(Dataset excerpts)
= = =

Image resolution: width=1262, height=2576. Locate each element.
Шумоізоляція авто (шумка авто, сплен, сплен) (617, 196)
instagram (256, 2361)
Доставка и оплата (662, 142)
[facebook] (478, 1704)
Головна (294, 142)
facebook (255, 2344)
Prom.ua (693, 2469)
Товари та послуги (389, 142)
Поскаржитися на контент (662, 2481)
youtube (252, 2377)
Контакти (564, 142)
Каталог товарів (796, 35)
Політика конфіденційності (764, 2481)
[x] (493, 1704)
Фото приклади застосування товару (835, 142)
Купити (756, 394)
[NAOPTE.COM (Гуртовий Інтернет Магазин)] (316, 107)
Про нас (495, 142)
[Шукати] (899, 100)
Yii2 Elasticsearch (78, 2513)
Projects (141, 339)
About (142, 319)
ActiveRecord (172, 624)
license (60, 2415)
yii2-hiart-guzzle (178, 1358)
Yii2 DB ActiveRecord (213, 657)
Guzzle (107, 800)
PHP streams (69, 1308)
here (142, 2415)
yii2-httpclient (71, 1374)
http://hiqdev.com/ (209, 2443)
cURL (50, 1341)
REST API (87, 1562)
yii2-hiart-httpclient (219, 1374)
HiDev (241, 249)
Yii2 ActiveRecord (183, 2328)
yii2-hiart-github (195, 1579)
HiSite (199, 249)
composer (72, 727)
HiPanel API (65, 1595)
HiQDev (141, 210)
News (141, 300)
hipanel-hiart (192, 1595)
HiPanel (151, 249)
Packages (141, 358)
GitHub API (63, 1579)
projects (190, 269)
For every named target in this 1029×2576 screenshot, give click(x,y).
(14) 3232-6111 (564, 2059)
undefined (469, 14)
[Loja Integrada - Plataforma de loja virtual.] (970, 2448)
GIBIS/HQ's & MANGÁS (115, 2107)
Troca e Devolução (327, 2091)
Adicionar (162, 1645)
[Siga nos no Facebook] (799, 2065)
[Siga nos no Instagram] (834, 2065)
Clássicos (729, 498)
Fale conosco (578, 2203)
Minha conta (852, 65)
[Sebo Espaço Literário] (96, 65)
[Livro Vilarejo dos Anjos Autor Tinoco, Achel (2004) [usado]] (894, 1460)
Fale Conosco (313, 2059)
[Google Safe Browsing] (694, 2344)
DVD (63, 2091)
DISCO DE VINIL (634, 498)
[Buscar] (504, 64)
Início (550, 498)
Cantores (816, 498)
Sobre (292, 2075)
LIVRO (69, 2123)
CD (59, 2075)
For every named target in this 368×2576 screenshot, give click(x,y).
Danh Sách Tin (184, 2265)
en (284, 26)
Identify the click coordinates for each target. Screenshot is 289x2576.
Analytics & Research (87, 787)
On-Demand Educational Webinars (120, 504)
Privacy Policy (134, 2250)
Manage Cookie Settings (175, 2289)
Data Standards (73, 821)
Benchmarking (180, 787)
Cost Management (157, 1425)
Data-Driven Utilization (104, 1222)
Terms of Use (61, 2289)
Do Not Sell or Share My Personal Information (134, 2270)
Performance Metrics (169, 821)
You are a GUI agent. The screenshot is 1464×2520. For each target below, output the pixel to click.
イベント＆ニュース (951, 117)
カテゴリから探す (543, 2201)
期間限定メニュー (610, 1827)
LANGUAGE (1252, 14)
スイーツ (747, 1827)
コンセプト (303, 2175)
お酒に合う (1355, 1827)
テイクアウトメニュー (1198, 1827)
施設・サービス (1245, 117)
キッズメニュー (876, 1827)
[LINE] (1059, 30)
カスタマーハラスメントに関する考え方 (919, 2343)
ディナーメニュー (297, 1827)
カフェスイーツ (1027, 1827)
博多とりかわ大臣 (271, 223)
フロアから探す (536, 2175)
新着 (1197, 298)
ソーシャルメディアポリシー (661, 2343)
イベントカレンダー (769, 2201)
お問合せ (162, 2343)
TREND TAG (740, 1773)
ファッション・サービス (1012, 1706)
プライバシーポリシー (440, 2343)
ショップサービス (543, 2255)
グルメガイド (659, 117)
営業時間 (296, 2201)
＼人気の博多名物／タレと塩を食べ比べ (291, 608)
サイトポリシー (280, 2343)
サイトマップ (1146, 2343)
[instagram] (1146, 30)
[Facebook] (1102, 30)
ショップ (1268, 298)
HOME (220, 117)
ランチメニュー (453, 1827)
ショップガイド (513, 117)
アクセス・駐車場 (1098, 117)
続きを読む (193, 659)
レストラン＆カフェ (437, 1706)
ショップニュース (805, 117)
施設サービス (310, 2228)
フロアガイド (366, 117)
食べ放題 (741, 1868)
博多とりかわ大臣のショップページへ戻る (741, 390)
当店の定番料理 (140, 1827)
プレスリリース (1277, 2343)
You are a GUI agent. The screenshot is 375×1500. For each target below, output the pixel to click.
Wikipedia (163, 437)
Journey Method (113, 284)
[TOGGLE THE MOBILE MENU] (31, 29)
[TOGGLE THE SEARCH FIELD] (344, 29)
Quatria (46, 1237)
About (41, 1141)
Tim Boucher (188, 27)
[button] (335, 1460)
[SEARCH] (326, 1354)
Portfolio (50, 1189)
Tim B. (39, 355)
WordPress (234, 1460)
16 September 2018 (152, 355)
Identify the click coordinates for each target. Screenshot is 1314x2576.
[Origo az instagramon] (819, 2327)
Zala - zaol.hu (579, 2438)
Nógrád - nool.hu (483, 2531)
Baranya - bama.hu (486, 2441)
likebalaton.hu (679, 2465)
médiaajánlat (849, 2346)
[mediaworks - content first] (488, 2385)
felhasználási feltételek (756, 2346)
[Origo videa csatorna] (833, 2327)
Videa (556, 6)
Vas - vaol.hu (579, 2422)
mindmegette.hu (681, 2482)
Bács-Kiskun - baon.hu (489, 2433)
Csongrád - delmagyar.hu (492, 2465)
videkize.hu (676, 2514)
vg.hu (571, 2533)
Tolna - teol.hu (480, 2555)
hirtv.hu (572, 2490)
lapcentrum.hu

= = =

(About this exercise)
The records above must be reproduced word for word.

(Task solution)
Image resolution: width=1262, height=2576. Locate each element.
Шумоізоляція авто (шумка авто, сплен, сплен) (617, 196)
instagram (256, 2361)
Доставка и оплата (662, 142)
[facebook] (478, 1704)
Головна (294, 142)
facebook (255, 2344)
Prom.ua (693, 2469)
Товари та послуги (389, 142)
Поскаржитися на контент (662, 2481)
youtube (252, 2377)
Контакти (564, 142)
Каталог товарів (796, 35)
Політика конфіденційності (764, 2481)
[x] (493, 1704)
Фото приклади застосування товару (835, 142)
Купити (756, 394)
[NAOPTE.COM (Гуртовий Інтернет Магазин)] (316, 107)
Про нас (495, 142)
[Шукати] (899, 100)
Yii2 Elasticsearch (78, 2513)
Projects (141, 339)
About (142, 319)
ActiveRecord (172, 624)
license (60, 2415)
yii2-hiart-guzzle (178, 1358)
Yii2 DB ActiveRecord (213, 657)
Guzzle (107, 800)
PHP streams (69, 1308)
here (142, 2415)
yii2-httpclient (71, 1374)
http://hiqdev.com/ (209, 2443)
cURL (50, 1341)
REST API (87, 1562)
yii2-hiart-httpclient (219, 1374)
HiDev (241, 249)
Yii2 ActiveRecord (183, 2328)
yii2-hiart-github (195, 1579)
HiSite (199, 249)
composer (72, 727)
HiPanel API (65, 1595)
HiQDev (141, 210)
News (141, 300)
hipanel-hiart (192, 1595)
HiPanel (151, 249)
Packages (141, 358)
GitHub API (63, 1579)
projects (190, 269)
For every named target in this 1029×2576 screenshot, give click(x,y).
(14) 3232-6111 (564, 2059)
undefined (469, 14)
[Loja Integrada - Plataforma de loja virtual.] (970, 2448)
GIBIS/HQ's & MANGÁS (115, 2107)
Troca e Devolução (327, 2091)
Adicionar (162, 1645)
[Siga nos no Facebook] (799, 2065)
[Siga nos no Instagram] (834, 2065)
Clássicos (729, 498)
Fale conosco (578, 2203)
Minha conta (852, 65)
[Sebo Espaço Literário] (96, 65)
[Livro Vilarejo dos Anjos Autor Tinoco, Achel (2004) [usado]] (894, 1460)
Fale Conosco (313, 2059)
[Google Safe Browsing] (694, 2344)
DVD (63, 2091)
DISCO DE VINIL (634, 498)
[Buscar] (504, 64)
Início (550, 498)
Cantores (816, 498)
Sobre (292, 2075)
LIVRO (69, 2123)
CD (59, 2075)
For every named target in this 368×2576 screenshot, give click(x,y).
Danh Sách Tin (184, 2265)
en (284, 26)
Identify the click coordinates for each target. Screenshot is 289x2576.
Analytics & Research (87, 787)
On-Demand Educational Webinars (120, 504)
Privacy Policy (134, 2250)
Manage Cookie Settings (175, 2289)
Data Standards (73, 821)
Benchmarking (180, 787)
Cost Management (157, 1425)
Data-Driven Utilization (104, 1222)
Terms of Use (61, 2289)
Do Not Sell or Share My Personal Information (134, 2270)
Performance Metrics (169, 821)
You are a GUI agent. The screenshot is 1464×2520. For each target below, output the pixel to click.
イベント＆ニュース (951, 117)
カテゴリから探す (543, 2201)
期間限定メニュー (610, 1827)
LANGUAGE (1252, 14)
スイーツ (747, 1827)
コンセプト (303, 2175)
お酒に合う (1355, 1827)
テイクアウトメニュー (1198, 1827)
施設・サービス (1245, 117)
キッズメニュー (876, 1827)
[LINE] (1059, 30)
カスタマーハラスメントに関する考え方 (919, 2343)
ディナーメニュー (297, 1827)
カフェスイーツ (1027, 1827)
博多とりかわ大臣 (271, 223)
フロアから探す (536, 2175)
新着 (1197, 298)
ソーシャルメディアポリシー (661, 2343)
イベントカレンダー (769, 2201)
お問合せ (162, 2343)
TREND TAG (740, 1773)
ファッション・サービス (1012, 1706)
プライバシーポリシー (440, 2343)
ショップサービス (543, 2255)
グルメガイド (659, 117)
営業時間 (296, 2201)
＼人気の博多名物／タレと塩を食べ比べ (291, 608)
サイトポリシー (280, 2343)
サイトマップ (1146, 2343)
[instagram] (1146, 30)
[Facebook] (1102, 30)
ショップ (1268, 298)
HOME (220, 117)
ランチメニュー (453, 1827)
ショップガイド (513, 117)
アクセス・駐車場 (1098, 117)
続きを読む (193, 659)
レストラン＆カフェ (437, 1706)
ショップニュース (805, 117)
施設サービス (310, 2228)
フロアガイド (366, 117)
食べ放題 (741, 1868)
博多とりかわ大臣のショップページへ戻る (741, 390)
当店の定番料理 (140, 1827)
プレスリリース (1277, 2343)
You are a GUI agent. The screenshot is 375×1500. For each target below, output the pixel to click.
Wikipedia (163, 437)
Journey Method (113, 284)
[TOGGLE THE MOBILE MENU] (31, 29)
[TOGGLE THE SEARCH FIELD] (344, 29)
Quatria (46, 1237)
About (41, 1141)
Tim Boucher (188, 27)
[button] (335, 1460)
[SEARCH] (326, 1354)
Portfolio (50, 1189)
Tim B. (39, 355)
WordPress (234, 1460)
16 September 2018 (152, 355)
Identify the click coordinates for each target. Screenshot is 1314x2576.
[Origo az instagramon] (819, 2327)
Zala - zaol.hu (579, 2438)
Nógrád - nool.hu (483, 2531)
Baranya - bama.hu (486, 2441)
likebalaton.hu (679, 2465)
médiaajánlat (849, 2346)
[mediaworks - content first] (488, 2385)
felhasználási feltételek (756, 2346)
[Origo videa csatorna] (833, 2327)
Videa (556, 6)
Vas - vaol.hu (579, 2422)
mindmegette.hu (681, 2482)
Bács-Kiskun - baon.hu (489, 2433)
Csongrád - delmagyar.hu (492, 2465)
videkize.hu (676, 2514)
vg.hu (571, 2533)
Tolna - teol.hu (480, 2555)
hirtv.hu (572, 2490)
lapcentrum.hu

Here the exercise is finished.